(Data for this exercise)

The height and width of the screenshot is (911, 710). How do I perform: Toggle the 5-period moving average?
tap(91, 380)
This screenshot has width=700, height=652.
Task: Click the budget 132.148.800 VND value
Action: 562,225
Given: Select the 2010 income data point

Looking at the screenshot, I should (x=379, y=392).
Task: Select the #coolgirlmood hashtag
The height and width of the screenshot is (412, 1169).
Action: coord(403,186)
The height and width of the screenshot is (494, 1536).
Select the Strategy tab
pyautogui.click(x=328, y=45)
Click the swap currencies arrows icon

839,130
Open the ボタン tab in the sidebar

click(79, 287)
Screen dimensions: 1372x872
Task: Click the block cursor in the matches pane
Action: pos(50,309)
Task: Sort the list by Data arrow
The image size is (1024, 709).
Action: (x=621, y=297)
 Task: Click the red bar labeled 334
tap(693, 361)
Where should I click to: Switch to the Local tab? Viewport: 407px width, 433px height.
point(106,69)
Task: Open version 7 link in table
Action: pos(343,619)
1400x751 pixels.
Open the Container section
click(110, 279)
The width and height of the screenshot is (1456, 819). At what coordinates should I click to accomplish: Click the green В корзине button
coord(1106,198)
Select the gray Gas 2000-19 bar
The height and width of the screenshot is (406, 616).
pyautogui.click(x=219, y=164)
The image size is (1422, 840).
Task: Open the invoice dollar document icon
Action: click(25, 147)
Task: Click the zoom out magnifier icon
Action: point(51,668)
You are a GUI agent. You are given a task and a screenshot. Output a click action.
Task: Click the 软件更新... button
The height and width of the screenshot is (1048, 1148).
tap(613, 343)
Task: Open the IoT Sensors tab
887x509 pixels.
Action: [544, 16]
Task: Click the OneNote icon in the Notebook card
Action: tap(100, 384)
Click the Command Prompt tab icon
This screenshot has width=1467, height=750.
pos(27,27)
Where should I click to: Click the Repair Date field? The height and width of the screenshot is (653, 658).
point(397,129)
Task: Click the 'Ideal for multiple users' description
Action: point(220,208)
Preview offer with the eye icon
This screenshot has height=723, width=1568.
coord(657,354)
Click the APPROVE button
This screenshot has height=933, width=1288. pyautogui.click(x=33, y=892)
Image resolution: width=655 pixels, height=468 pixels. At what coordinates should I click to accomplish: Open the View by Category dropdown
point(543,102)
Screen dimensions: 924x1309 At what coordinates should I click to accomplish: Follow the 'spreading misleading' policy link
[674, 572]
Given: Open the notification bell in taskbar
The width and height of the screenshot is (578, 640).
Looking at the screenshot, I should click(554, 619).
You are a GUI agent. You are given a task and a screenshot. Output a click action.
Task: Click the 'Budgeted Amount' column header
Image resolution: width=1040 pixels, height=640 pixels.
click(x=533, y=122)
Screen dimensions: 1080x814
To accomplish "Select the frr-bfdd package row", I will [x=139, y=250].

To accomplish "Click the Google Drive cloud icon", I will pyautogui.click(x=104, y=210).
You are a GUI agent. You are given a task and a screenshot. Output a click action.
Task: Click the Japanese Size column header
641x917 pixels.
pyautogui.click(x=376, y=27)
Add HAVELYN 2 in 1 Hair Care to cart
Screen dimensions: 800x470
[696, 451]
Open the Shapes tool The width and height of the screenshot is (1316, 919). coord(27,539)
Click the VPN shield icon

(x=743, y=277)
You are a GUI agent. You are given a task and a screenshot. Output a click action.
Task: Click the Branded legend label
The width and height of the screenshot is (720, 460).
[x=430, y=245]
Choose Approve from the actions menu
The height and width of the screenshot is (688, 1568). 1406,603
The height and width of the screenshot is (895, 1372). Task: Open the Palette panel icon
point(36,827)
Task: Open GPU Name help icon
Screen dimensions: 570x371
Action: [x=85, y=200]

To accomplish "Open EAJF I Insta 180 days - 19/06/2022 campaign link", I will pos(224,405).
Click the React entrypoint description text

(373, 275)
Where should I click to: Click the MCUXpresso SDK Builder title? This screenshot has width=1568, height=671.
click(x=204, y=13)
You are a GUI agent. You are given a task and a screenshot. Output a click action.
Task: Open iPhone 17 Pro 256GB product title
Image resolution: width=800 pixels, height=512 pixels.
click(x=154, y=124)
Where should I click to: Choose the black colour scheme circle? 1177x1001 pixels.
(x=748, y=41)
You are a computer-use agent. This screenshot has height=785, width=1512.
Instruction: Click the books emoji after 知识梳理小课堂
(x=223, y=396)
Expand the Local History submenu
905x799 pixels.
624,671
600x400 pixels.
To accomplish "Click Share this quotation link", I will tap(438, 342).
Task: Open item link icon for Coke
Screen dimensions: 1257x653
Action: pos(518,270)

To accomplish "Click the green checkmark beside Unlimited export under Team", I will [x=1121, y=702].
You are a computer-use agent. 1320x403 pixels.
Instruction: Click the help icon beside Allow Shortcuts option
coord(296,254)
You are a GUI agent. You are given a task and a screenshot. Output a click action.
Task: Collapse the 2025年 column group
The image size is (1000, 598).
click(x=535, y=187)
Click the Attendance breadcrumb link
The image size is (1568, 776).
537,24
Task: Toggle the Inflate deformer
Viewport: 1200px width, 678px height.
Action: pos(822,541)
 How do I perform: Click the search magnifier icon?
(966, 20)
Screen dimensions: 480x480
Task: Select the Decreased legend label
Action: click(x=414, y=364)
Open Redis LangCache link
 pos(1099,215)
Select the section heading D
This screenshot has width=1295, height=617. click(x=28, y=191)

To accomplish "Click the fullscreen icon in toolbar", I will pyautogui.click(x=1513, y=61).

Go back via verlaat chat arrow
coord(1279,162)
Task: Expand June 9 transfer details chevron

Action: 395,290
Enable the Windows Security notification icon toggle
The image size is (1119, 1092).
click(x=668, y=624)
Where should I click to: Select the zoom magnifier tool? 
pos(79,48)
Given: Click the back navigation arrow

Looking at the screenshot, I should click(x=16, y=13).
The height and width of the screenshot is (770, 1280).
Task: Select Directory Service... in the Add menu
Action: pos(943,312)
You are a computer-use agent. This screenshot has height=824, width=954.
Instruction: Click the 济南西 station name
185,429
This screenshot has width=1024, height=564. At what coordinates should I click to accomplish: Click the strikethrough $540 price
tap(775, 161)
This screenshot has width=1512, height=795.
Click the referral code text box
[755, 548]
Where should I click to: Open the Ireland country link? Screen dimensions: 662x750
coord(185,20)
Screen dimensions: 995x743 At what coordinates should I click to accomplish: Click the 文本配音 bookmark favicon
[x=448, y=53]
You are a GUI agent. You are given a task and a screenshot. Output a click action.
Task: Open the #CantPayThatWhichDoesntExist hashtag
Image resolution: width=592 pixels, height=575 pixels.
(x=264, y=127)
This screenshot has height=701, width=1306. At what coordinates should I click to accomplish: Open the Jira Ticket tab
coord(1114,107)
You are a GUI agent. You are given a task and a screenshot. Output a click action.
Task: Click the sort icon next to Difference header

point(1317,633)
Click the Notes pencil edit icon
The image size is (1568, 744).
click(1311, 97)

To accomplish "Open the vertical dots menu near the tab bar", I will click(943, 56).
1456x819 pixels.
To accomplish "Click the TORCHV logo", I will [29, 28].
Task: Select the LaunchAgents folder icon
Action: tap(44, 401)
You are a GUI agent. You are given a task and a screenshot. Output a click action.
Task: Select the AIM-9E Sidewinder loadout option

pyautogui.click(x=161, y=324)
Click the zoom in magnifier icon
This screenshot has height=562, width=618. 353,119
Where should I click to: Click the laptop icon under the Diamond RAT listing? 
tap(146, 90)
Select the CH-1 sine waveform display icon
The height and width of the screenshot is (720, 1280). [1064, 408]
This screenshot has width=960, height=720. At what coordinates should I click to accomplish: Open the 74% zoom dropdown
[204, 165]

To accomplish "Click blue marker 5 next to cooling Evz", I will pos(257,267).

(Required task)
Format everything in the entries above, from the line containing "Where should I click to: Click the Repair" down to the line containing "point(543,102)", as a Markdown table. Include both of those lines, skip any blank lines, and use the columns No. and Entry Line.

(Correct response)
| No. | Entry Line |
|---|---|
| 1 | Where should I click to: Click the Repair Date field? The height and width of the screenshot is (653, 658). |
| 2 | point(397,129) |
| 3 | Task: Click the 'Ideal for multiple users' description |
| 4 | Action: point(220,208) |
| 5 | Preview offer with the eye icon |
| 6 | This screenshot has height=723, width=1568. |
| 7 | coord(657,354) |
| 8 | Click the APPROVE button |
| 9 | This screenshot has height=933, width=1288. pyautogui.click(x=33, y=892) |
| 10 | Image resolution: width=655 pixels, height=468 pixels. At what coordinates should I click to accomplish: Open the View by Category dropdown |
| 11 | point(543,102) |